I funerali del principe Filippo sono stati per tanti di noi un’inaspettata lezione di stile. Ne abbiamo colto l’incisività dalle immagini del funerale (privato ma non troppo). 

Abbiamo constatato la regia dell’illustre defunto che ha definito per tempo i particolari dell’evento: le musiche della Marina Militare tanto amata, in cui aveva servito validamente per anni, anche durante la seconda guerra mondiale; gli inni della tradizione religiosa ortodossa in cui il principe nacque e visse fino al matrimonio con la regina Elisabetta; l’uso dell’amata Land Rover modificata per l’occasione in carro funebre su progetto dello stesso duca di Edimburgo; lista ristretta dei partecipanti (e non soltanto per il covid); una bara di quercia inglese rivestita di piombo, realizzata per lui più di 30 anni fa, coperta dallo stendardo del duca e sormontata dal cappello e dalla sciabola di ufficiale della Royal Navy.

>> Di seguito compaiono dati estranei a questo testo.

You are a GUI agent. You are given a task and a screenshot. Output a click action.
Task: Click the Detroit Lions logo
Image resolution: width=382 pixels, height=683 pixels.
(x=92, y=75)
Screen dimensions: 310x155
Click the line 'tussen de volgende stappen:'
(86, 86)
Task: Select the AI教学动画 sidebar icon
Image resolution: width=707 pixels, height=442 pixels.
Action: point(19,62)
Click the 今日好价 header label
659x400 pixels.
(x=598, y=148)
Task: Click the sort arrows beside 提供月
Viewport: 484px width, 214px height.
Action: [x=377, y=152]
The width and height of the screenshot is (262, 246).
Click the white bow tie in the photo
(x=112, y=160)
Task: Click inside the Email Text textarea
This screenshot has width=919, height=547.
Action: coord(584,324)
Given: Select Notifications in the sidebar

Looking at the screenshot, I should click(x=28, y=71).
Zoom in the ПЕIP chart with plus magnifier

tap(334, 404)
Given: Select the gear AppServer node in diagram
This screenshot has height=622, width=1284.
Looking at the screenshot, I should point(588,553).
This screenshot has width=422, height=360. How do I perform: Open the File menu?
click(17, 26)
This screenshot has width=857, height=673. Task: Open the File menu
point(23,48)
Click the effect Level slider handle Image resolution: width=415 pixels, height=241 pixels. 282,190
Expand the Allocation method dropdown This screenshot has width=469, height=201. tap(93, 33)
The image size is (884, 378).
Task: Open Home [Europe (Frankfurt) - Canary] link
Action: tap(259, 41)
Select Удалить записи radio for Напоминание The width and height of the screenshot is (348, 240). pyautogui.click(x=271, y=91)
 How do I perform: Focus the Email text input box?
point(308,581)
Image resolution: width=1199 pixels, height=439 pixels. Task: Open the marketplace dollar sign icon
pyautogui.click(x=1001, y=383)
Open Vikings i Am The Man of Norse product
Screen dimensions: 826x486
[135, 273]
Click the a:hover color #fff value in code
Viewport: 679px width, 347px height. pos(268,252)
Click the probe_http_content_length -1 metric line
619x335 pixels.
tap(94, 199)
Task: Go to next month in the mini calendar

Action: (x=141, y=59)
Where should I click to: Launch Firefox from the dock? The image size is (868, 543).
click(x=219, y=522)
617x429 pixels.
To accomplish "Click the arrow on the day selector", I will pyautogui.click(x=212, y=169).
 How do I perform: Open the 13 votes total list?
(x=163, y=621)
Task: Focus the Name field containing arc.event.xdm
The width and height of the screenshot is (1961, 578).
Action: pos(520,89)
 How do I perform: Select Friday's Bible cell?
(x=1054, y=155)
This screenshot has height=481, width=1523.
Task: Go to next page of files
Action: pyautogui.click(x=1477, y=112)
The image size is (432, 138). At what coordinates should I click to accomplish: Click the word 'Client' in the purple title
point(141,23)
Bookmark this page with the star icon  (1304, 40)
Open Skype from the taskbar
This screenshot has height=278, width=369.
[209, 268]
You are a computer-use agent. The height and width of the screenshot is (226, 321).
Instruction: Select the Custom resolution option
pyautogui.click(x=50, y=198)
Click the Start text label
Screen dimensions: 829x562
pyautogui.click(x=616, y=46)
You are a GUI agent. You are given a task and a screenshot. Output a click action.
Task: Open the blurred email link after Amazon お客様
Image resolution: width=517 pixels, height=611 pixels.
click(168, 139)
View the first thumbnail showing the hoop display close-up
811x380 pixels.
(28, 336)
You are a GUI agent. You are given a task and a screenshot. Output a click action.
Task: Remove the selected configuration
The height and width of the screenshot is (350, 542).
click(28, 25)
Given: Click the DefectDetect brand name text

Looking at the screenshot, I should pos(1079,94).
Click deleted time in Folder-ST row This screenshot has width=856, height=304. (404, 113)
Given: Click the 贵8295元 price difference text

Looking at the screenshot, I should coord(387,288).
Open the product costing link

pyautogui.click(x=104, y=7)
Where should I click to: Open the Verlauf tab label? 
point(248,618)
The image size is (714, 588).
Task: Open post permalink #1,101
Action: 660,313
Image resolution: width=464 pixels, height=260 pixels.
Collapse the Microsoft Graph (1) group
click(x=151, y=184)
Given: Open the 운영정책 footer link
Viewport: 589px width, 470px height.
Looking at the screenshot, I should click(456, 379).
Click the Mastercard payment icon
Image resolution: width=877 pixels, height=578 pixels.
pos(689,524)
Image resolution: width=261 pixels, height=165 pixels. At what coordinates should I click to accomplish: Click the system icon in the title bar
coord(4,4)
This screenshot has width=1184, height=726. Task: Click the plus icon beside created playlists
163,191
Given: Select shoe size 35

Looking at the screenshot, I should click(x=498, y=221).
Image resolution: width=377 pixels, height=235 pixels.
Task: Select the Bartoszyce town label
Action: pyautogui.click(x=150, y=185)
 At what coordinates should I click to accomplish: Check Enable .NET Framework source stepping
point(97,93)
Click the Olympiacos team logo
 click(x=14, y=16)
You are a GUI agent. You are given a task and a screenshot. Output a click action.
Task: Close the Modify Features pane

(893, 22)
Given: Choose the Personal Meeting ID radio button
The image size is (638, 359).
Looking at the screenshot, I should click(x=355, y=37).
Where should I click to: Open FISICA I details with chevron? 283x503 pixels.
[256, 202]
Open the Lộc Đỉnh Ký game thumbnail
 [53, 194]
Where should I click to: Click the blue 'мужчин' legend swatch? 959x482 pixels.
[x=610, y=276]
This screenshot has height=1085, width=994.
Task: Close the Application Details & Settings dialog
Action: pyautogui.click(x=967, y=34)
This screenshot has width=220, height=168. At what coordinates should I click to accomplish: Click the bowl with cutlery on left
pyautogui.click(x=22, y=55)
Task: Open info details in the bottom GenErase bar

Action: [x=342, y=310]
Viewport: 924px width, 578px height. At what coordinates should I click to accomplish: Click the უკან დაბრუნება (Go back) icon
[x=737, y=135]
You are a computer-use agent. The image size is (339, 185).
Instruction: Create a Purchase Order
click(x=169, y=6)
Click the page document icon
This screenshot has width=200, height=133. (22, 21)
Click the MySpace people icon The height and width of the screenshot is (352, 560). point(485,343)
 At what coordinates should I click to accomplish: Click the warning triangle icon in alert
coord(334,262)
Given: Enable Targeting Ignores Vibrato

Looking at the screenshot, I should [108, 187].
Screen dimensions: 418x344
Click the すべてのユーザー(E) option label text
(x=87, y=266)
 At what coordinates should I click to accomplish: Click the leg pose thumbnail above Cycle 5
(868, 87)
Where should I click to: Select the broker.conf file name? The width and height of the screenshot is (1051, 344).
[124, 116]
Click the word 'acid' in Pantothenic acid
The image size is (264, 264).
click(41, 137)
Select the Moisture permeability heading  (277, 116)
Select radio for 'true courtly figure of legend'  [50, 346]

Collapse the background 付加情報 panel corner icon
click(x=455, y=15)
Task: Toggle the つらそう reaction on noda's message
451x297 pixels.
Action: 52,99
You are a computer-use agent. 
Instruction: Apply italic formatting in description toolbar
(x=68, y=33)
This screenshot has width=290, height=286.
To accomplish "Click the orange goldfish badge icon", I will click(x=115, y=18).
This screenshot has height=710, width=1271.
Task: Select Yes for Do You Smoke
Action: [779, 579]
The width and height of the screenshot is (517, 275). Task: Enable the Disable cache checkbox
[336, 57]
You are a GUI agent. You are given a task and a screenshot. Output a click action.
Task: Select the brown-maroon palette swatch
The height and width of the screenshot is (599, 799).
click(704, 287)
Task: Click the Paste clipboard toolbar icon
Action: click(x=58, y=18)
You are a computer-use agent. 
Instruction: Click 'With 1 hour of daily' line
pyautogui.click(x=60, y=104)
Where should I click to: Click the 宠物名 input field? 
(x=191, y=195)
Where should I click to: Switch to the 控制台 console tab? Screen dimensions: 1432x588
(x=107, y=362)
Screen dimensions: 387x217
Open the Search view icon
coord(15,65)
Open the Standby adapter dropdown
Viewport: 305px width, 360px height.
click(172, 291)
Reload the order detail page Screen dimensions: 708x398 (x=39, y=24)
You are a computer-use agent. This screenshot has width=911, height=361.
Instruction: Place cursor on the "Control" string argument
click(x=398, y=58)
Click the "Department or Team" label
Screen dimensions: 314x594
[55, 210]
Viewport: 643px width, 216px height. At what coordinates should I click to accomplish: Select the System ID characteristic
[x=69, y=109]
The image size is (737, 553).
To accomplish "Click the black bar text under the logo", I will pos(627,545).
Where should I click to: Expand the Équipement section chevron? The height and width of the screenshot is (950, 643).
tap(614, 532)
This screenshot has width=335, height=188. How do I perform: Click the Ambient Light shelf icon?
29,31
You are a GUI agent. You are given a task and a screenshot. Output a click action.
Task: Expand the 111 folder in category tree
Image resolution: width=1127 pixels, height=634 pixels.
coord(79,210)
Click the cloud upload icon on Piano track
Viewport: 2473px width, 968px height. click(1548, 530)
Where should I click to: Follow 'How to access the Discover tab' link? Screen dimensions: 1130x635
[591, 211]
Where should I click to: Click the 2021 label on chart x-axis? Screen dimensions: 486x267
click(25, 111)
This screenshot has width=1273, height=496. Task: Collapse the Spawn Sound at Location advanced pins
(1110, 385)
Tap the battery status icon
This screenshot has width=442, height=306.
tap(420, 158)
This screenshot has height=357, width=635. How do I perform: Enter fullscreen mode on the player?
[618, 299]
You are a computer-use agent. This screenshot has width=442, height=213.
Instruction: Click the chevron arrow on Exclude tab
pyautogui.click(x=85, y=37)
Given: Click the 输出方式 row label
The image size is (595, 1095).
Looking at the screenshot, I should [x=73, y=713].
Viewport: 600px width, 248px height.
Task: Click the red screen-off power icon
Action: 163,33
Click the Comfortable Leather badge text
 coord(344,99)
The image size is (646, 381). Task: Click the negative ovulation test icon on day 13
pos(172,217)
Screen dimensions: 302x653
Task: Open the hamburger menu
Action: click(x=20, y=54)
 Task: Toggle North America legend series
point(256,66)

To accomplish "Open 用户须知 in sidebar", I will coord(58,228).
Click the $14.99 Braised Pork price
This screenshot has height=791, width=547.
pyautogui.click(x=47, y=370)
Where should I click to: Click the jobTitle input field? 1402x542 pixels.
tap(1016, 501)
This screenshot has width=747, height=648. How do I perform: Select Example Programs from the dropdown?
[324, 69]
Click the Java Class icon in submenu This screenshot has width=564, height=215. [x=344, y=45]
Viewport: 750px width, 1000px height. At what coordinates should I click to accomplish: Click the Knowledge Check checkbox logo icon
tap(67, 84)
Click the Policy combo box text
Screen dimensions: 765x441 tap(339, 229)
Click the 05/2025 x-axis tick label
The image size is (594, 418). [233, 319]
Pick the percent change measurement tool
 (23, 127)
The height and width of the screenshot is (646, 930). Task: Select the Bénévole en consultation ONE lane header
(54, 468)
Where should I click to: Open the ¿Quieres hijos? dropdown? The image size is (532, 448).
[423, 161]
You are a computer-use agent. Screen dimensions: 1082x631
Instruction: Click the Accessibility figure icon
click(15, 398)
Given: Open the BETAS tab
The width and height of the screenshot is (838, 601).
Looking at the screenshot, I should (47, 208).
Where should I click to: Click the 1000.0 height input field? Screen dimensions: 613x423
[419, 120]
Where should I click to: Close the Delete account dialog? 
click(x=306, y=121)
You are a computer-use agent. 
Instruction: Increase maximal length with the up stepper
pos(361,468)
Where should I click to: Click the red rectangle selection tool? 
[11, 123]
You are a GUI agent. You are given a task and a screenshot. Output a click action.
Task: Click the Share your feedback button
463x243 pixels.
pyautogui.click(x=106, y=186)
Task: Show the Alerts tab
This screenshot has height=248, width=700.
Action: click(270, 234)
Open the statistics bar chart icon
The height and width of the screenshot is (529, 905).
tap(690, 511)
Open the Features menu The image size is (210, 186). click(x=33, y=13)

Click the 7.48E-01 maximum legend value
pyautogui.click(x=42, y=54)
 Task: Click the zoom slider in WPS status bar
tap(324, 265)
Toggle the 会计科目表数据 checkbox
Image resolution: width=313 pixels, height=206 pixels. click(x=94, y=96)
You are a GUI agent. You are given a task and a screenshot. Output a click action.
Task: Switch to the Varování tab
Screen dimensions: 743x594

L’arciprete di Windsor, David Conner ha detto: “Siamo qui oggi nella Cappella di San Giorgio per consegnare nelle mani di Dio l’anima del suo servo, il principe Filippo, duca di Edimburgo … Siamo stati ispirati dalla sua incrollabile fedeltà alla regina, dal suo servizio alla nazione e al Commonwealth, dal suo coraggio, dalla sua forza e fede”.

La signorile eleganza dei partecipanti, il rombo del cannone e l’impeccabile schieramento dei 730 militari in rappresentanza di tutte le forze armate britanniche, presenti lungo il percorso e durante la processione funebre, hanno completato il quadro.

Tanta parca solennità è stata incorniciata nel minuto di silenzio di tutti i sudditi del Regno Unito.

I dettagli sono stati accuratamente verificati dalla 95enne Elisabetta, piegata dal dolore, che ha però padroneggiato egregiamente, convinta com’è che al cordoglio per la perdita dell’uomo amato vadano comunque preposti gli obblighi del suo stato di sovrana. Una donna che ha vissuto sempre il suo carisma regale convinta che esso derivi da Dio, e vivendo al servizio, a volte eroico, del suo popolo.

Nel tempo dei disvalori, del cattivo gusto, della volgarità, del pettegolezzo, da cui non si salva neanche la royal family, quel funerale ci ha restituito stili e valori diversi. Compostezza, dignità, senso del dovere, sobria eleganza, rispetto delle tradizioni: questo la Gran Bretagna ha mostrato al mondo intero che, ammirato, si è fermato per un attimo.

Rendiamo allora grazie alla vecchia Inghilterra; e che Dio salvi la regina!